== Instruction ==
Copy out the entries below word for word, from the line that contains "This screenshot has" through the end of the entries, both ends included. Leave the pictures out of your copy.

== Recorded data ==
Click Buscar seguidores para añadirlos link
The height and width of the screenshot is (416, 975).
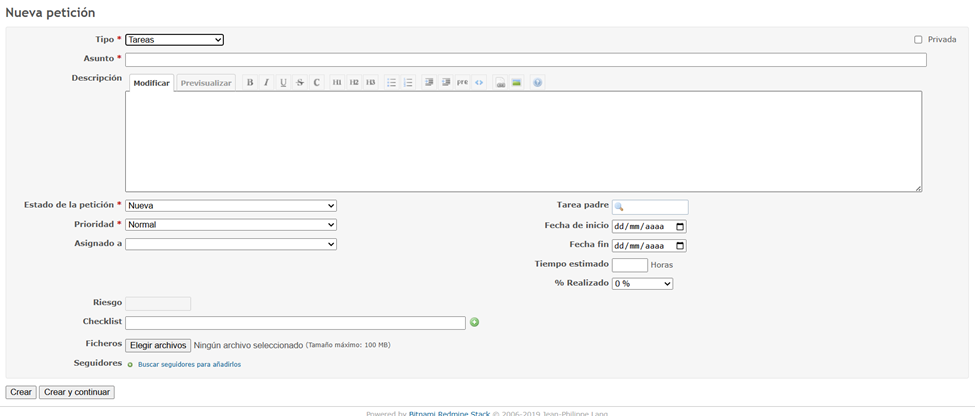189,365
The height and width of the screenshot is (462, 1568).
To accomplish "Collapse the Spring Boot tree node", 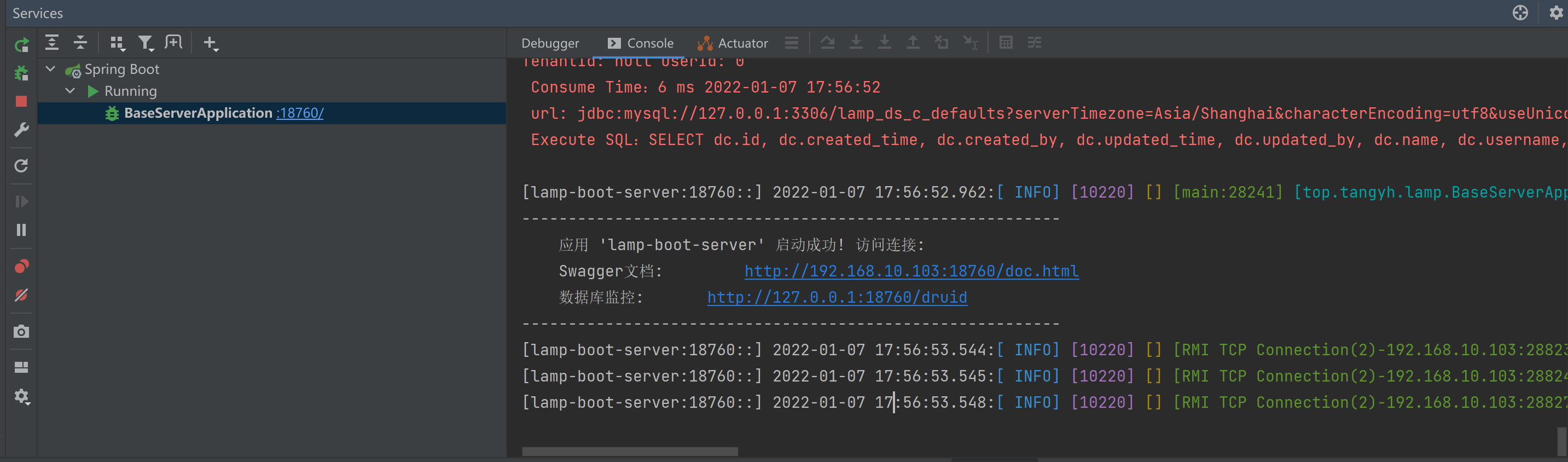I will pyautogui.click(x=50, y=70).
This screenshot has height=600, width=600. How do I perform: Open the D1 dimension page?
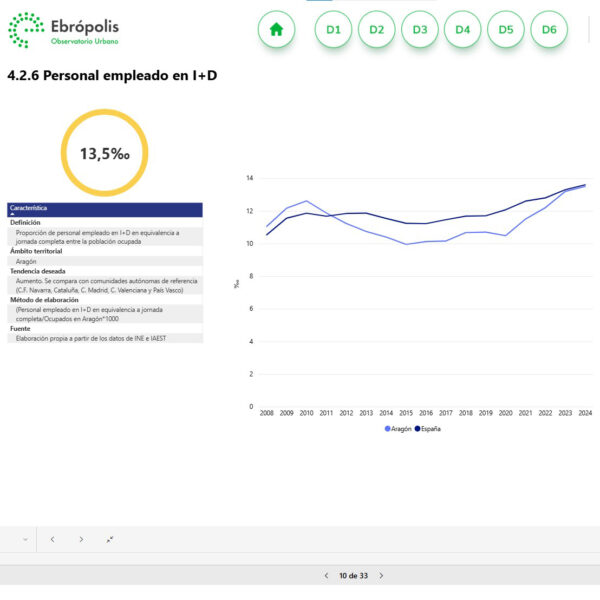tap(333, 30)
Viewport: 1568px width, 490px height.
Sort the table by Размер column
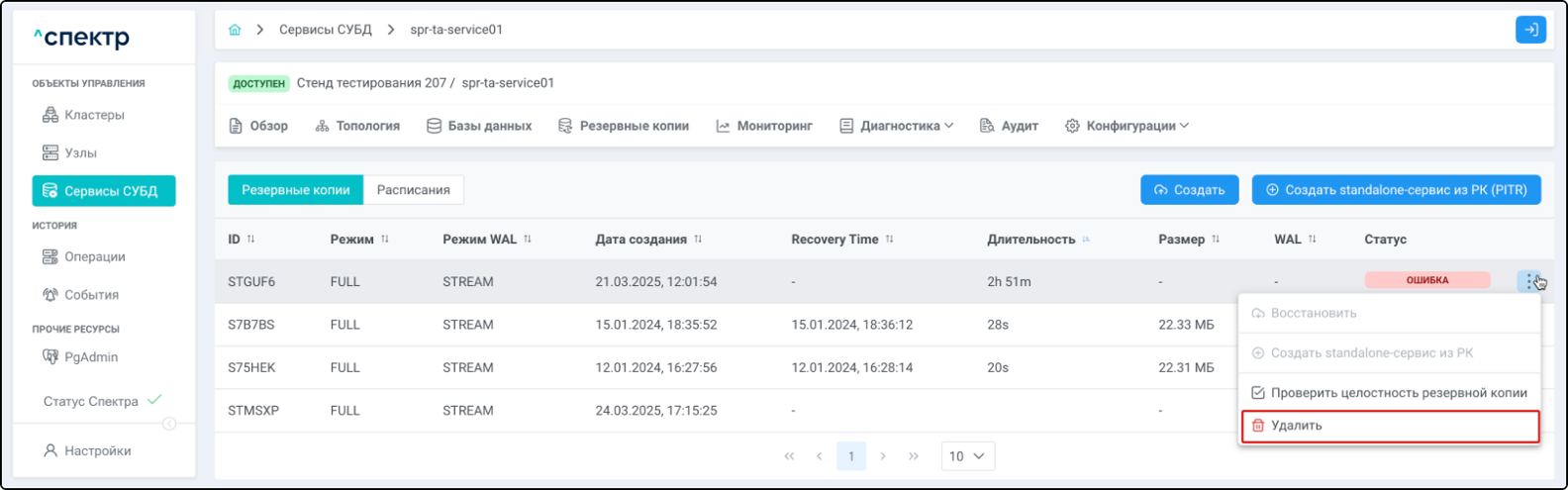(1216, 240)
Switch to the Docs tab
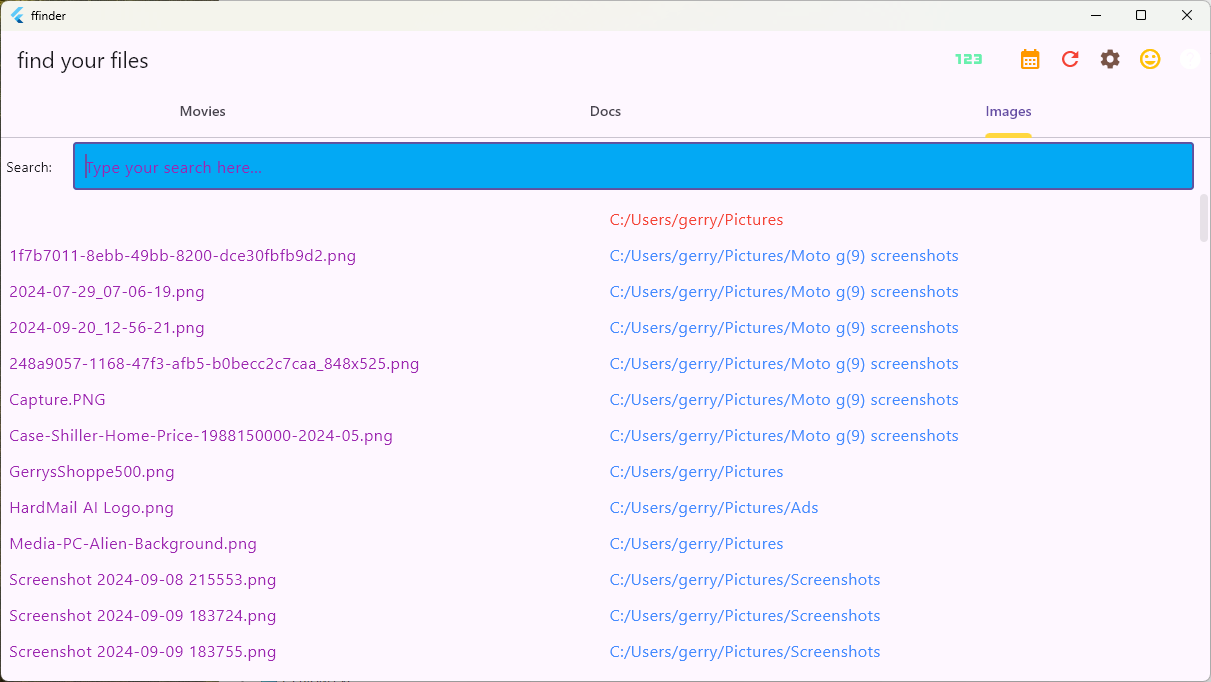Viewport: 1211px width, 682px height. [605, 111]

== Complete output ==
This screenshot has height=600, width=600. How do I perform: Open the D1 dimension page?
tap(333, 30)
Viewport: 1568px width, 490px height.
Sort the table by Размер column
(1216, 240)
Switch to the Docs tab
Viewport: 1211px width, 682px height. [605, 111]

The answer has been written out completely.